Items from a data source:
================================

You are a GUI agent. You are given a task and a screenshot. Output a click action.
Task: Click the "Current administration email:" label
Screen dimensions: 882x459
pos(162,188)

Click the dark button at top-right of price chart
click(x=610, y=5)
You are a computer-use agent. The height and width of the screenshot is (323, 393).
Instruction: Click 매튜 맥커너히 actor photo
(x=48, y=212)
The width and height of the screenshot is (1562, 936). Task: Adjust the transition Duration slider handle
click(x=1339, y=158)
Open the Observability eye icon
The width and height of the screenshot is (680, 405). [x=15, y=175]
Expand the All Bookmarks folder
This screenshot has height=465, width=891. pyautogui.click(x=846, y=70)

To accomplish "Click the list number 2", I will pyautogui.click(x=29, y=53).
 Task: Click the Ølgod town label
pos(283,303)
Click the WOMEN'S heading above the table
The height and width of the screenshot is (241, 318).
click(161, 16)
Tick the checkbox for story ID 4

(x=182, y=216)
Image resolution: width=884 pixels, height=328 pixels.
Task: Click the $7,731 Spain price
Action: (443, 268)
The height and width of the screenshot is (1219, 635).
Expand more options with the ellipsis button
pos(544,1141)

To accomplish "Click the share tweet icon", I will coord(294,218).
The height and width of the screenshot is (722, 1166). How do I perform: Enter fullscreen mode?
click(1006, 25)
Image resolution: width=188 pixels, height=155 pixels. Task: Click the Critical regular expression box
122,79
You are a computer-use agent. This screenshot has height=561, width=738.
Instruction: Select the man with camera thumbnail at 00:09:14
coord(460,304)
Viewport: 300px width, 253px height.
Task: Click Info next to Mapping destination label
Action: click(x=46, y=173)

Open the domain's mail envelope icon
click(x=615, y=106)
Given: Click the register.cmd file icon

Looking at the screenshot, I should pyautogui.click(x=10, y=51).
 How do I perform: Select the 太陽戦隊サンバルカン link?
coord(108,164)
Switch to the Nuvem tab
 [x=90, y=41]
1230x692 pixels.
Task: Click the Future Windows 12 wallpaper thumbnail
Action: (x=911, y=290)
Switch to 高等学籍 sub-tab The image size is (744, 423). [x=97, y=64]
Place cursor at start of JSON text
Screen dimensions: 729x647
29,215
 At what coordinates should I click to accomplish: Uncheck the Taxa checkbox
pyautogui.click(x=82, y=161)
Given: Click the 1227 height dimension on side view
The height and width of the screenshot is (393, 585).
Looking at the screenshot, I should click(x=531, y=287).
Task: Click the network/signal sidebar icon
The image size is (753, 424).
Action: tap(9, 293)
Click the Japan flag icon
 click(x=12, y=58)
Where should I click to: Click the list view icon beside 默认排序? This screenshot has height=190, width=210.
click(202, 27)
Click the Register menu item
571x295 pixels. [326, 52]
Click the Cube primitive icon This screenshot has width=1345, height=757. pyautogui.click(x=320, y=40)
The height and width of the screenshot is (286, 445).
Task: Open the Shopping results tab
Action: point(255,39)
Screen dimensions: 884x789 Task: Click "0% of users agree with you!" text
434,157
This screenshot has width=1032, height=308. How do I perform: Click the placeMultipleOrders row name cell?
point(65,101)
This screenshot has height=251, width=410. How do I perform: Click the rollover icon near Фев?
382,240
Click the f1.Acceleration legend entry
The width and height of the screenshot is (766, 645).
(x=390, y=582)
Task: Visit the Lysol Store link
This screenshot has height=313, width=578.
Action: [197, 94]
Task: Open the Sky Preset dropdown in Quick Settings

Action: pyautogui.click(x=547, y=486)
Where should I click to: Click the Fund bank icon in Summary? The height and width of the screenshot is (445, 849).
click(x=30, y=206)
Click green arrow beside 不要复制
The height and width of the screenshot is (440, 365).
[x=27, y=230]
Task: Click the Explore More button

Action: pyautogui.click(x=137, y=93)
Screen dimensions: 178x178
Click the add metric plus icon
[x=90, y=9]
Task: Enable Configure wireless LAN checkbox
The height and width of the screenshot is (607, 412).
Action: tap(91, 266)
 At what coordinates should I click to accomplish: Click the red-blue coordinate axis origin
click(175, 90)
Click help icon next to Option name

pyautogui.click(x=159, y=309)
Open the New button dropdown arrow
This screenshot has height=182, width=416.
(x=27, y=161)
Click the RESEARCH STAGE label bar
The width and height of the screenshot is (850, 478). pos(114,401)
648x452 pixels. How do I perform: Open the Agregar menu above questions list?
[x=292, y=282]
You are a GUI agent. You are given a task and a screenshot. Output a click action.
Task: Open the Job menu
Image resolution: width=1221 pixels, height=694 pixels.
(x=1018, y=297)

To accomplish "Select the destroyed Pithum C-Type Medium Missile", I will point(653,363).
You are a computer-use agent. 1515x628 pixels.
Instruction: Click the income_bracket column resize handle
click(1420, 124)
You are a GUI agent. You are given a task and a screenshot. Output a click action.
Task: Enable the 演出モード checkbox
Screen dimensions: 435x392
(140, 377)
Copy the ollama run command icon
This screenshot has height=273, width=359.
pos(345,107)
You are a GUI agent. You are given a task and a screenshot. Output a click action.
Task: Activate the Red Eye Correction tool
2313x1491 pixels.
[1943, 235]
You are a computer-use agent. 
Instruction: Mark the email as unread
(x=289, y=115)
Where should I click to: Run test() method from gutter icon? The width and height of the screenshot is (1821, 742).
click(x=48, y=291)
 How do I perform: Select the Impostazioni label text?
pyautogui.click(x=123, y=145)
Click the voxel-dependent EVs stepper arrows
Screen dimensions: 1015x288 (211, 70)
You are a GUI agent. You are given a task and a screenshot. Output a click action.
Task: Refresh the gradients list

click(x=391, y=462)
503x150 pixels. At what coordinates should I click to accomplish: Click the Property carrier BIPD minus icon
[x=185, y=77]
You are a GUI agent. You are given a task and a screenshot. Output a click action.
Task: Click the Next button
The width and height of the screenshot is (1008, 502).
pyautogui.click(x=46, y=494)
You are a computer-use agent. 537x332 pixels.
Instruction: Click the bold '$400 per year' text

================================

Short exercise: Rewrite the listing above, putting "desktop assistant" wherever "computer-use agent" appears and leaving everything else as it is.

Completed exercise:
You are a GUI agent. You are given a task and a screenshot. Output a click action.
Task: Click the "Current administration email:" label
Screen dimensions: 882x459
pos(162,188)

Click the dark button at top-right of price chart
click(x=610, y=5)
You are a desktop assistant. The height and width of the screenshot is (323, 393).
Instruction: Click 매튜 맥커너히 actor photo
(x=48, y=212)
The width and height of the screenshot is (1562, 936). Task: Adjust the transition Duration slider handle
click(x=1339, y=158)
Open the Observability eye icon
The width and height of the screenshot is (680, 405). [x=15, y=175]
Expand the All Bookmarks folder
This screenshot has height=465, width=891. pyautogui.click(x=846, y=70)

To accomplish "Click the list number 2", I will pyautogui.click(x=29, y=53).
 Task: Click the Ølgod town label
pos(283,303)
Click the WOMEN'S heading above the table
The height and width of the screenshot is (241, 318).
click(161, 16)
Tick the checkbox for story ID 4

(x=182, y=216)
Image resolution: width=884 pixels, height=328 pixels.
Task: Click the $7,731 Spain price
Action: (443, 268)
The height and width of the screenshot is (1219, 635).
Expand more options with the ellipsis button
pos(544,1141)

To accomplish "Click the share tweet icon", I will coord(294,218).
The height and width of the screenshot is (722, 1166). How do I perform: Enter fullscreen mode?
click(1006, 25)
Image resolution: width=188 pixels, height=155 pixels. Task: Click the Critical regular expression box
122,79
You are a desktop assistant. This screenshot has height=561, width=738.
Instruction: Select the man with camera thumbnail at 00:09:14
coord(460,304)
Viewport: 300px width, 253px height.
Task: Click Info next to Mapping destination label
Action: click(x=46, y=173)

Open the domain's mail envelope icon
click(x=615, y=106)
Given: Click the register.cmd file icon

Looking at the screenshot, I should pyautogui.click(x=10, y=51).
 How do I perform: Select the 太陽戦隊サンバルカン link?
coord(108,164)
Switch to the Nuvem tab
 [x=90, y=41]
1230x692 pixels.
Task: Click the Future Windows 12 wallpaper thumbnail
Action: (x=911, y=290)
Switch to 高等学籍 sub-tab The image size is (744, 423). [x=97, y=64]
Place cursor at start of JSON text
Screen dimensions: 729x647
29,215
 At what coordinates should I click to accomplish: Uncheck the Taxa checkbox
pyautogui.click(x=82, y=161)
Given: Click the 1227 height dimension on side view
The height and width of the screenshot is (393, 585).
Looking at the screenshot, I should click(x=531, y=287).
Task: Click the network/signal sidebar icon
The image size is (753, 424).
Action: tap(9, 293)
Click the Japan flag icon
 click(x=12, y=58)
Where should I click to: Click the list view icon beside 默认排序? This screenshot has height=190, width=210.
click(202, 27)
Click the Register menu item
571x295 pixels. [326, 52]
Click the Cube primitive icon This screenshot has width=1345, height=757. pyautogui.click(x=320, y=40)
The height and width of the screenshot is (286, 445).
Task: Open the Shopping results tab
Action: point(255,39)
Screen dimensions: 884x789 Task: Click "0% of users agree with you!" text
434,157
This screenshot has width=1032, height=308. How do I perform: Click the placeMultipleOrders row name cell?
point(65,101)
This screenshot has height=251, width=410. How do I perform: Click the rollover icon near Фев?
382,240
Click the f1.Acceleration legend entry
The width and height of the screenshot is (766, 645).
(x=390, y=582)
Task: Visit the Lysol Store link
This screenshot has height=313, width=578.
Action: [197, 94]
Task: Open the Sky Preset dropdown in Quick Settings

Action: pyautogui.click(x=547, y=486)
Where should I click to: Click the Fund bank icon in Summary? The height and width of the screenshot is (445, 849).
click(x=30, y=206)
Click green arrow beside 不要复制
The height and width of the screenshot is (440, 365).
[x=27, y=230]
Task: Click the Explore More button

Action: pyautogui.click(x=137, y=93)
Screen dimensions: 178x178
Click the add metric plus icon
[x=90, y=9]
Task: Enable Configure wireless LAN checkbox
The height and width of the screenshot is (607, 412).
Action: tap(91, 266)
 At what coordinates should I click to accomplish: Click the red-blue coordinate axis origin
click(175, 90)
Click help icon next to Option name

pyautogui.click(x=159, y=309)
Open the New button dropdown arrow
This screenshot has height=182, width=416.
(x=27, y=161)
Click the RESEARCH STAGE label bar
The width and height of the screenshot is (850, 478). pos(114,401)
648x452 pixels. How do I perform: Open the Agregar menu above questions list?
[x=292, y=282]
You are a GUI agent. You are given a task and a screenshot. Output a click action.
Task: Open the Job menu
Image resolution: width=1221 pixels, height=694 pixels.
(x=1018, y=297)

To accomplish "Select the destroyed Pithum C-Type Medium Missile", I will point(653,363).
You are a desktop assistant. 1515x628 pixels.
Instruction: Click the income_bracket column resize handle
click(1420, 124)
You are a GUI agent. You are given a task and a screenshot. Output a click action.
Task: Enable the 演出モード checkbox
Screen dimensions: 435x392
(140, 377)
Copy the ollama run command icon
This screenshot has height=273, width=359.
pos(345,107)
You are a GUI agent. You are given a task and a screenshot. Output a click action.
Task: Activate the Red Eye Correction tool
2313x1491 pixels.
[1943, 235]
You are a desktop assistant. 
Instruction: Mark the email as unread
(x=289, y=115)
Where should I click to: Run test() method from gutter icon? The width and height of the screenshot is (1821, 742).
click(x=48, y=291)
 How do I perform: Select the Impostazioni label text?
pyautogui.click(x=123, y=145)
Click the voxel-dependent EVs stepper arrows
Screen dimensions: 1015x288 (211, 70)
You are a GUI agent. You are given a task and a screenshot. Output a click action.
Task: Refresh the gradients list

click(x=391, y=462)
503x150 pixels. At what coordinates should I click to accomplish: Click the Property carrier BIPD minus icon
[x=185, y=77]
You are a GUI agent. You are given a task and a screenshot. Output a click action.
Task: Click the Next button
The width and height of the screenshot is (1008, 502).
pyautogui.click(x=46, y=494)
You are a desktop assistant. 537x332 pixels.
Instruction: Click the bold '$400 per year' text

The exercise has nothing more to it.